D’autres personnes, si la culpabilité des accusés n’est pas toujours mise en doute, demandent de repousser le procès jusqu’à l’abolition de la peine de mort [11], car « ce qu’on affirme c’est qu’une éventuelle peine capitale est absolument inhumaine – sans considération de la cruauté du crime », selon un opposant de la peine de mort [12].
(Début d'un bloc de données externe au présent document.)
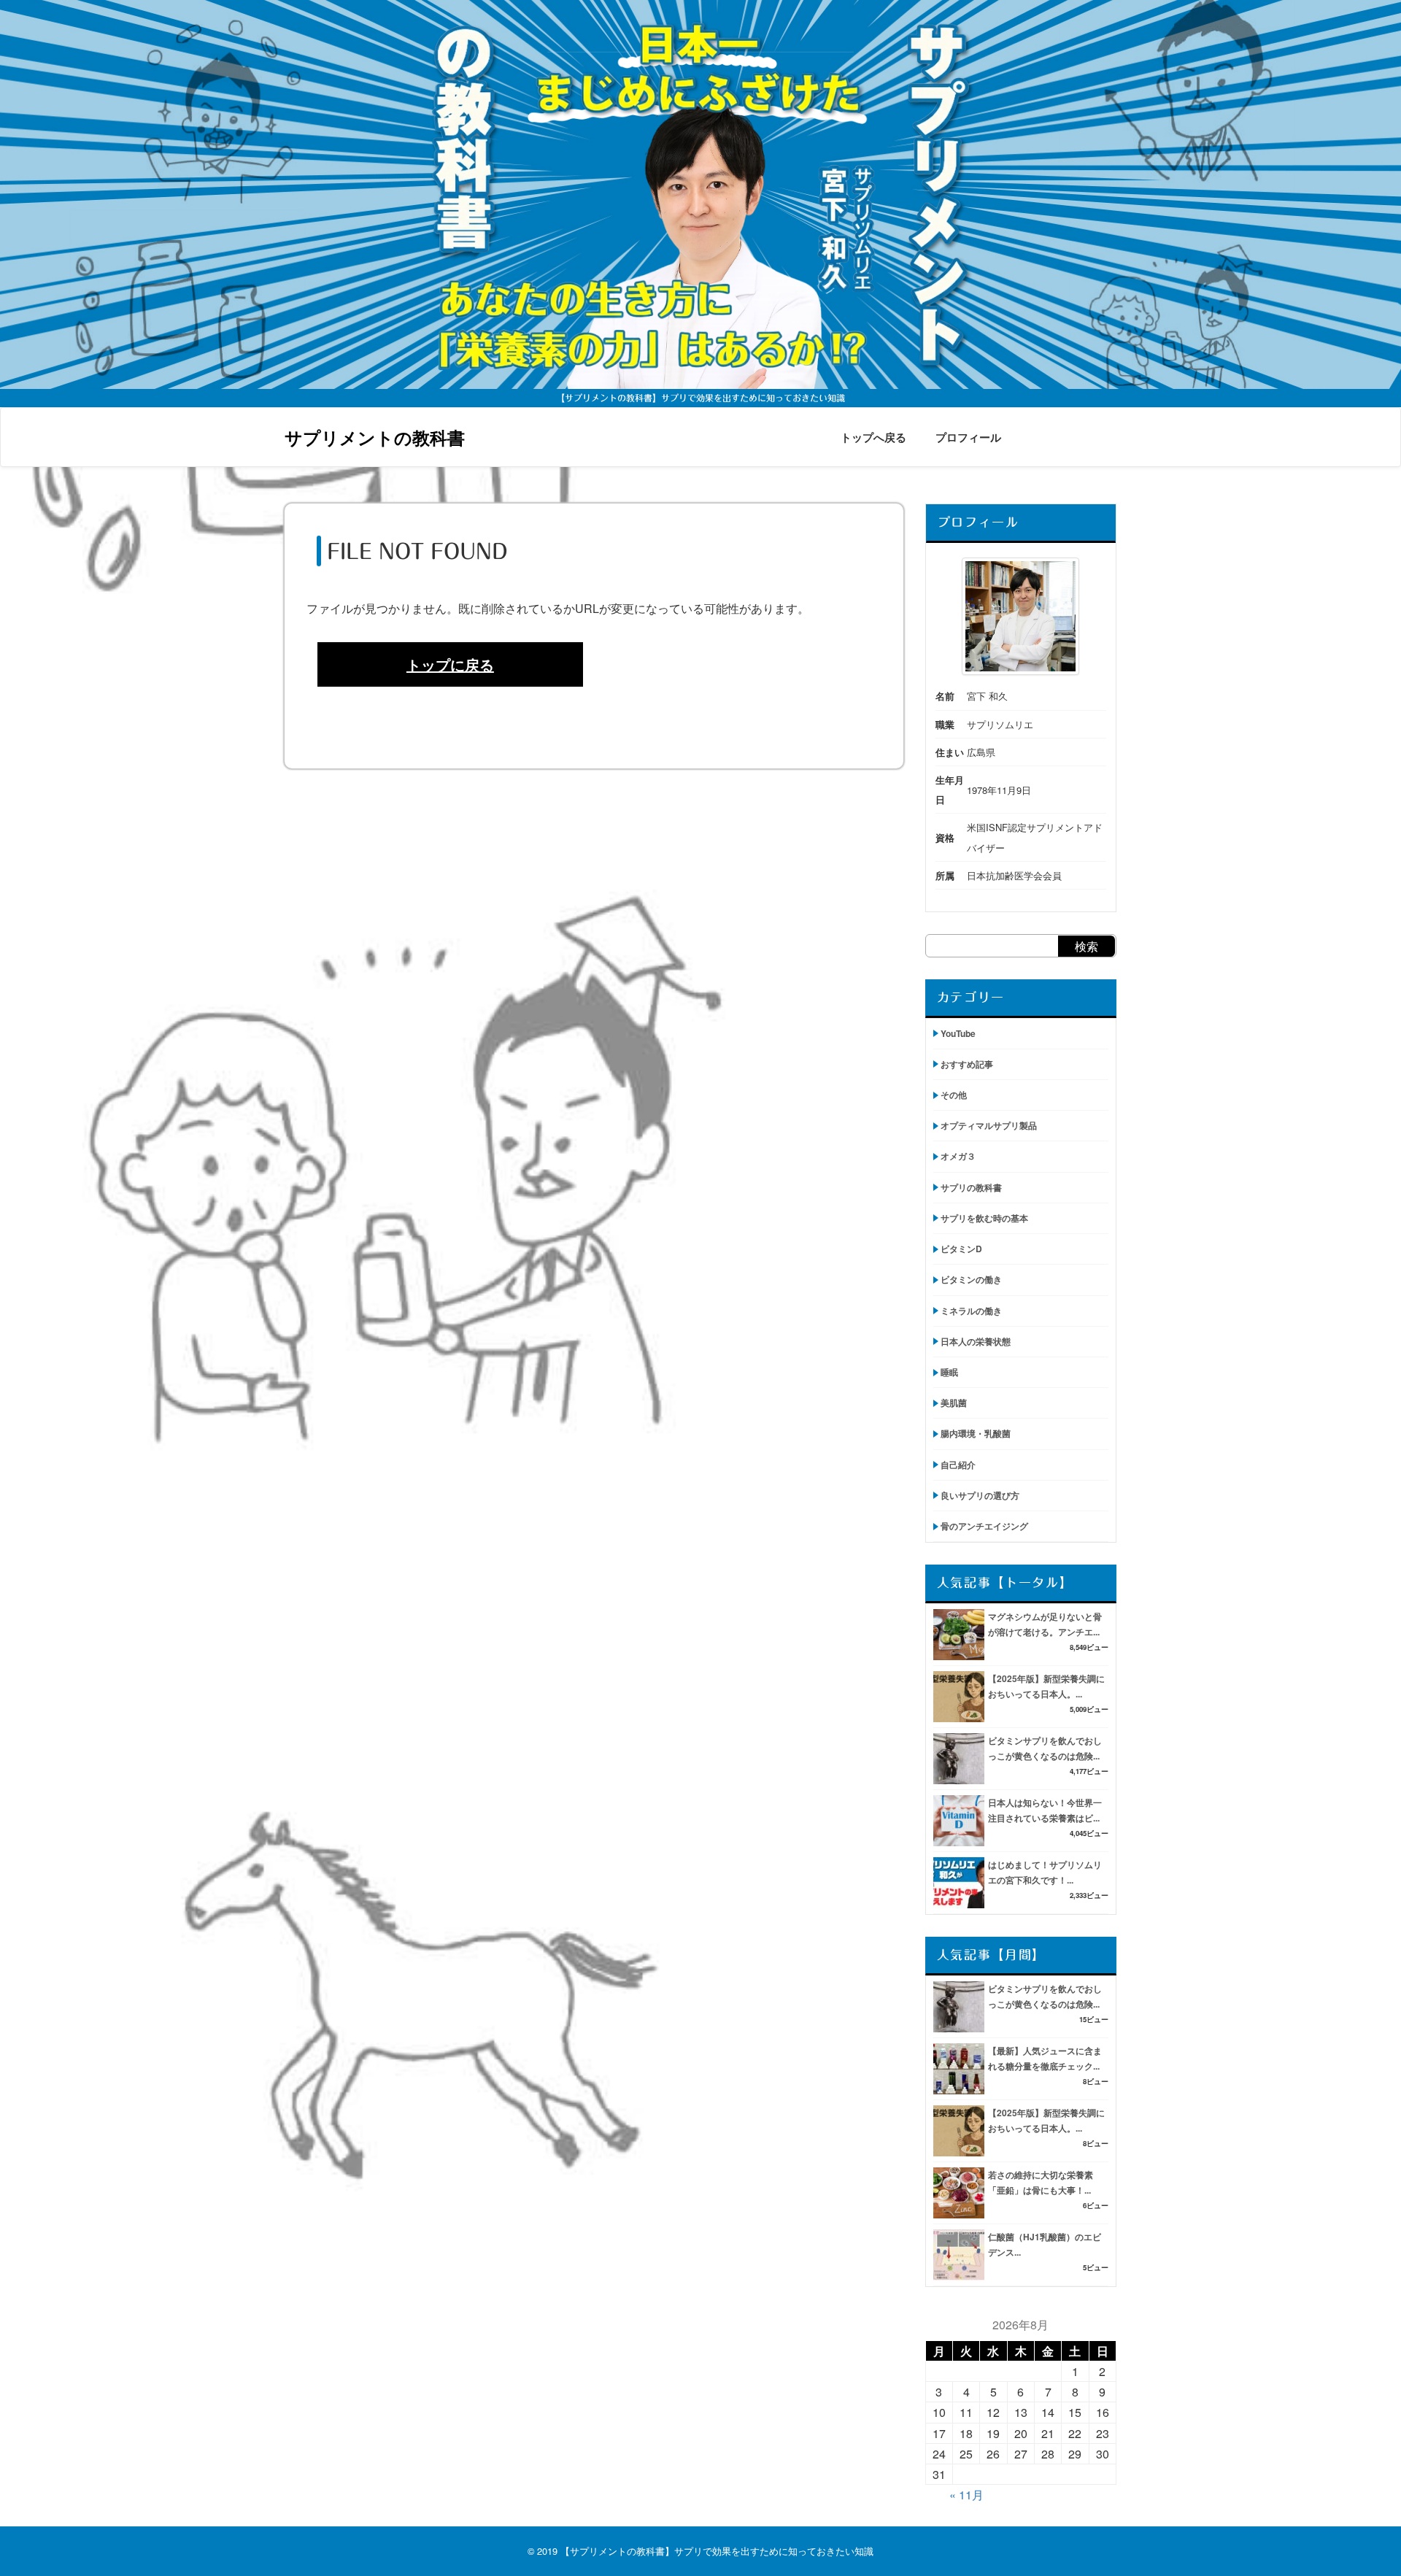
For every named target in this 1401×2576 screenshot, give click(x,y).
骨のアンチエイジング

Mais, en vertu des déclarations de Brad Draker, législateur américain de Florida, exécuter par balle est plus humain qu’administrer une injection létale [13]. Une preuve de plus que les abolitionnistes ont encore un long chemin à parcourir. Il est, cependant, rassurant que même au Bélarus (en Biélorussie) la société se saisisse de la question capitale et procède à un basculement de positionnement. Ainsi, lors de la journée mondiale contre la peine capitale, une action de rue a été organisée à Minsk. Les organisateurs en ont été plutôt satisfaits, notamment pour le fait d’avoir réussi de débattre avec certaines personnes interpellées (BHRH 10 Octobre 2011).

Enfin, l’Union européenne conjointement avec le Conseil de l’Europe, a, une fois de plus, condamné le Bélarus (la Biélorussie) de faire usage de la peine capitale, tout en l’appelant à introduire un moratoire, puisque dans le reste de l’Europe elle n’y est plus appliquée depuis 1997 (Communiqué de presse 10 Octobre 2011).

La question reste donc de savoir en combien de temps et combien de victimes il faut encore, pour que la peine de mort soit abolie aussi au Bélarus (en Biélorussie). En effet, depuis 2004 la Cour Constitutionnelle a déclaré que les deux articles du Code Pénal sont incompatibles avec la Constitution, étant suivie, en 2005, par le Parlement avec l’adoption d’amendements conformément auxquels la peine capitale est employée que sur une base temporaire. Et, au président Loukachenka de tenir sa promesse de 2009 pour lancer une campagne de sensibilisation de la population en faveur de l’abolition de la peine capitale.